D'ores et déjà, il faut souligner que les premiers enseignements de ce rapport indiquent que l'AME est un dispositif sanitaire utile et globalement maîtrisé.
Comme nous nous y étions engagés – je l'avais fait ici même devant vous –, les propositions formulées par les rapporteurs seront instruites dans les semaines à venir. Les mesures concernant l'AME étant irrecevables dans le cadre du projet de loi sur l'immigration, les éventuelles pistes qui seraient retenues pourront faire l'objet d'une évolution réglementaire ou législative dans un texte spécifique.
Je veux également revenir sur les conclusions de Mme la rapporteure pour avis de la commission des affaires sociales concernant l'AME, pour indiquer que le Gouvernement partage pleinement son analyse : les prises en charge précoces permises par l'AME permettent bel et bien d'éviter des retards de soins, qui ont pour conséquences une aggravation de l'état de santé des personnes et une augmentation du coût des soins pour la collectivité dans son ensemble.
J'en viens aux crédits du programme 204 sur la prévention, la sécurité sanitaire et l'offre de soins. Les crédits inscrits dans le PLF 2024 sur ce programme sont en progression et s'élèvent à 220 millions d'euros en autorisations d'engagement et à 223 millions d'euros en crédits de paiement. Ils progressent de 3, 4 % en crédits de paiement par rapport à la loi de finances pour 2023.

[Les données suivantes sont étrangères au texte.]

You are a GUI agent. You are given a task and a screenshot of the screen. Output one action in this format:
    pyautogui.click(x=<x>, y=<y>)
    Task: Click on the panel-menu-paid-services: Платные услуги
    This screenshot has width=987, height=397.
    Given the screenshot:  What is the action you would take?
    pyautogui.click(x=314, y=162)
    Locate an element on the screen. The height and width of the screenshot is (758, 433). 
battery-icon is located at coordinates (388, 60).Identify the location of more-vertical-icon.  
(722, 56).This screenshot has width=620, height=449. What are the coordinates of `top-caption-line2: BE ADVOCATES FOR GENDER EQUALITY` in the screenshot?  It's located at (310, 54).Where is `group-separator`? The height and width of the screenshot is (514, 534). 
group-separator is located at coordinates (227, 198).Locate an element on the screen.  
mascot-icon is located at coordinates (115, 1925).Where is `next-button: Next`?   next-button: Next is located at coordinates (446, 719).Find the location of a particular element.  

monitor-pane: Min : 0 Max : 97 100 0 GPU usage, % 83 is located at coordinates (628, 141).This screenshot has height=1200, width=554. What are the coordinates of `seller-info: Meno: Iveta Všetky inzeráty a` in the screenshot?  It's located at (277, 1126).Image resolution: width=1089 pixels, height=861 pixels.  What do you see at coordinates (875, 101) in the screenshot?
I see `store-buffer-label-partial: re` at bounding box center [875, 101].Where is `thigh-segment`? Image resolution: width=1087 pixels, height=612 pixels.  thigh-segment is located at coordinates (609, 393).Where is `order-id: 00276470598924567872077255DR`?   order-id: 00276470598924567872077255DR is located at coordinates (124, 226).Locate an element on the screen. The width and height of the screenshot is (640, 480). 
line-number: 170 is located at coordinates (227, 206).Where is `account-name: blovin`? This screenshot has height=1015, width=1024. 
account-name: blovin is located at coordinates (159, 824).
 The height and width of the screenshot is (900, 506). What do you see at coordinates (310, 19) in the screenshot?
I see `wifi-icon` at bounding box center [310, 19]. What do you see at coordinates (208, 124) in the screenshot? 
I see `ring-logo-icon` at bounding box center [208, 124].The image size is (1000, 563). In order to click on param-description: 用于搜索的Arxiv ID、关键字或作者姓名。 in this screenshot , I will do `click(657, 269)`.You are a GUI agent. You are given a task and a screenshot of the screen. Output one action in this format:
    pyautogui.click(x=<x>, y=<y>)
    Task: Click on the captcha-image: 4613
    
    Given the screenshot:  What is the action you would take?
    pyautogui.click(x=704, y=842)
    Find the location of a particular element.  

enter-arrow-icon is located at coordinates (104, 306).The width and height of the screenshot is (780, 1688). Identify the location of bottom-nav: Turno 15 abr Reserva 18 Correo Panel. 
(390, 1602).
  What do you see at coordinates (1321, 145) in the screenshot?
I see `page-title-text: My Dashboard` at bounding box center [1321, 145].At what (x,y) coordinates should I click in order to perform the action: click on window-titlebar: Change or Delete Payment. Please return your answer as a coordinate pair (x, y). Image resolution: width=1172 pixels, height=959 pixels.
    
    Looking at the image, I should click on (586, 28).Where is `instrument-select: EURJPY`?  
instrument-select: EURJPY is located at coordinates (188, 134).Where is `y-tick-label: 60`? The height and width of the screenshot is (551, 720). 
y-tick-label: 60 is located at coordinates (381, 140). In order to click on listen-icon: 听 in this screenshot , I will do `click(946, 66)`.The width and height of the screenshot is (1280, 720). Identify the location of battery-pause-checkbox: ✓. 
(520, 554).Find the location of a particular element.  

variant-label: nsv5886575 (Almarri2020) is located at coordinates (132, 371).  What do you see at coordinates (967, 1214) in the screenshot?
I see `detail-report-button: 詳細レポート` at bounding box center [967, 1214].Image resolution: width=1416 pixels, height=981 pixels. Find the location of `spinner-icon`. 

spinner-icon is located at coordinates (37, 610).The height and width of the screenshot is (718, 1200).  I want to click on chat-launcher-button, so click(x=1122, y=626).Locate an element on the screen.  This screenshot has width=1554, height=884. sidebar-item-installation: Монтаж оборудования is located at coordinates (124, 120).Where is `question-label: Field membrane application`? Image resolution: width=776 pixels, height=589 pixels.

Comme je l'indiquais, ce PLF 2024 traduit bel et bien notre ambition de renforcer la prévention. Cette ambition est celle que porte le Gouvernement en faveur, par exemple, de la santé des femmes et des enfants, avec un effort renouvelé en matière de dépistage et de vaccination. Je pense bien sûr à la vaccination contre le papillomavirus dans les collèges ou à la double campagne de vaccination contre la grippe et la covid.
Je pourrais évoquer également notre ambition sur la santé sexuelle, la santé mentale ou la lutte contre les addictions, mais nous pourrons en discuter au cours de l'examen des crédits de la mission.
Je veux cependant revenir sur la diminution apparente – j'insiste sur cet adjectif – du montant de la dotation de l'INCa, qui fait l'objet de plusieurs amendements, dont l'un sera présenté par Mme la rapporteure pour avis.
Nous aurons l'occasion d'en débattre, mais je souhaite d'ores et déjà vous indiquer que l'évolution des crédits de l'INCa s'explique par un recalibrage de son fonds de roulement sans lien avec la mise en œuvre effective de la stratégie décennale de lutte contre le cancer, qui ne relève pas du programme 204. Cette stratégie, vous le savez, est une priorité et nous resterons vigilants quant à sa mise en œuvre.
Pour conclure, mesdames les sénatrices, messieurs les sénateurs, je vous invite à adopter les crédits de la mission « Santé », tels que proposés par le Gouvernement.